In the meantime, we’re really enjoying our almost-fly-free living here in Las Tablas.

Filed Under: Panama Tagged With: expat, Panama

Reader Interactions

Comments

  1. Jodi Henderson says

    August 21, 2012 at 10:24 am

    What an interesting story. Are bugs in the house *not* annoying to the locals? If so, how is that possible?!? Even if they don’t bother you, isn’t it unsanitary to have them around, landing in your food and stuff? Seems like windows screens would be a normal and welcome thing to have.

    • PanamaGirl says

      August 21, 2012 at 12:41 pm

      Yes, the bugs are annoying to the locals and, yes, it’s unsanitary. In defense of local standards, I’ll only point out that it’s historically been a poor country and items like screens would be a luxury. Also, if you check I think you’ll find that the only place where such things are considered standard is in the US and Canada. . . and that only in the last few generations. My husband can remember his grandmother’s kitchen with those long flypaper strips hanging down, and I remember them being used in a few places too when I was growing up.

  2. Tay says

    August 21, 2012 at 2:47 pm

    Good old American ingenuity and know-how, Susanna; congratulations to you and your husband!

    • PanamaGirl says

      August 21, 2012 at 6:03 pm

      Thanks, Tay. There are lots of ways I’m happy to “go native,” but this wasn’t one of them. 🙂

  3. Kathryn says

    August 21, 2012 at 5:46 pm

    Funny to read this post, Susanna. I commented to our driver just last week that there were no bugs here in Panama City, and he didn’t say anything. Obviously, he didn’t want to spoil my good impressions of his home. Glad you found a solution. Mosquitoes are one of my worst nightmares!

    • PanamaGirl says

      August 21, 2012 at 6:05 pm

      Hi Kathryn, bugs weren’t a problem here either when I first arrived. This is one of the reasons it’s important to try out a new country for as long as possible before deciding to make it permanent by buying a home!
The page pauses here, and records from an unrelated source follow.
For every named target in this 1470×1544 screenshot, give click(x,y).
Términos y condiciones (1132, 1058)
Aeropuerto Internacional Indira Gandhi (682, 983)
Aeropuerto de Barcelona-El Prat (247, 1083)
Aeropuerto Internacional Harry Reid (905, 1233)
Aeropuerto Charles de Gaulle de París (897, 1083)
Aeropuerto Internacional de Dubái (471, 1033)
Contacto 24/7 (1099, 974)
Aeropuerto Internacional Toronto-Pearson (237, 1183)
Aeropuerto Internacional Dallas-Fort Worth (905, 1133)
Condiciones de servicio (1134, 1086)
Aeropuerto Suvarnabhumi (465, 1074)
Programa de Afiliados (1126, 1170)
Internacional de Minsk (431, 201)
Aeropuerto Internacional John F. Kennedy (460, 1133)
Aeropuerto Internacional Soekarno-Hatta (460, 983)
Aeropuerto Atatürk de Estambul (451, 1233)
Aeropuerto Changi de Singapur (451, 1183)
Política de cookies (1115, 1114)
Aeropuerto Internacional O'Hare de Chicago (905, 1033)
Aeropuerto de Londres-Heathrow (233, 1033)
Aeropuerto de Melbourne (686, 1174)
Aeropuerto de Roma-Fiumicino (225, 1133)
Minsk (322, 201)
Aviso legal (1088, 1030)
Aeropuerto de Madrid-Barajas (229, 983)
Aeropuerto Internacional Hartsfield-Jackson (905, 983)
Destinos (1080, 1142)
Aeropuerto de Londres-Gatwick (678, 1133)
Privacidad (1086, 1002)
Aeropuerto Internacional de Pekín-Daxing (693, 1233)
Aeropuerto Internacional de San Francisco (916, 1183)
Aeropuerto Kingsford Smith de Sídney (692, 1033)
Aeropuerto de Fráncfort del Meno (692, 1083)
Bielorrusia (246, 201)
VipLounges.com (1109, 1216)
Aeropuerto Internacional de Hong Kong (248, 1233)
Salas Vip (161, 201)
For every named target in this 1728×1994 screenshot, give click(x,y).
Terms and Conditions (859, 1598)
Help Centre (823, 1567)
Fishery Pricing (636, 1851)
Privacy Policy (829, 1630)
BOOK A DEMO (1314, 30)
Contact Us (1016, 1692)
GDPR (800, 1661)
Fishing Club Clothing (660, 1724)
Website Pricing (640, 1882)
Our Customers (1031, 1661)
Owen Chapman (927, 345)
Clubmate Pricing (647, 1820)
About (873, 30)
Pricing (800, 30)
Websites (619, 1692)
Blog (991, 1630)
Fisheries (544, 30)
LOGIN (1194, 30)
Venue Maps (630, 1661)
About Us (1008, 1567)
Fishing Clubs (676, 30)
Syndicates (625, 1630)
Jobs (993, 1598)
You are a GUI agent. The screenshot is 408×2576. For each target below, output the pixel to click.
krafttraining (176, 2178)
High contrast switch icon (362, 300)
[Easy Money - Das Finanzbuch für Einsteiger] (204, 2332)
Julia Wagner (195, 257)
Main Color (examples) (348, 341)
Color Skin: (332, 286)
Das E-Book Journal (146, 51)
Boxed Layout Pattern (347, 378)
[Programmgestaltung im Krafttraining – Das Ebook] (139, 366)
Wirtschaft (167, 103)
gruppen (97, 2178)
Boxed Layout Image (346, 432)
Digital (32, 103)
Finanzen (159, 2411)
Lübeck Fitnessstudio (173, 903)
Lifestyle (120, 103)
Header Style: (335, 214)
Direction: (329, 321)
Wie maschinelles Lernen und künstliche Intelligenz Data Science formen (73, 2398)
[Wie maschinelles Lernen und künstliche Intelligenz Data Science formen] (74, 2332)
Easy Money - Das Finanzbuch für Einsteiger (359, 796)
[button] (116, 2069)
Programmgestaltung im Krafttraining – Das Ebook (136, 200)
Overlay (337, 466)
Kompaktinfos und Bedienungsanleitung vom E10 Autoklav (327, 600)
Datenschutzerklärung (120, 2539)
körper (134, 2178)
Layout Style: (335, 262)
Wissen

  4. Aisha from Expatlogue says

    August 21, 2012 at 7:05 pm

    Aaahhhh! The ingenuity of the expat under pressure! I read the name of that store as “Dolt” at first! Don’t they say “Necessity is the mother of invention?”

    • PanamaGirl says

      August 21, 2012 at 7:35 pm

      LOL, Aisha, I’ve read it that way many times! Maybe I should have typed it in all caps — DOIT — but that doesn’t really do it either. Or I could be boring and separate the words — Do It — but their logo has them run together. Tough decisions. . .

  5. JL says

    January 13, 2015 at 2:40 am

    Interesting I saw a few buildings with screens on the windows in Spain, and they even sold screen supplies in hardware stores and windows with screens there. If you do a google maps street view (where they do have it) I notice there are screens on the windows in Canada, Australia, Japan, Hong Kong and some in Taiwan and newer buildings in the Gulf Countries like the Emirates and yes even a few in Mexico, and kinda one like in this post in Gibraltar.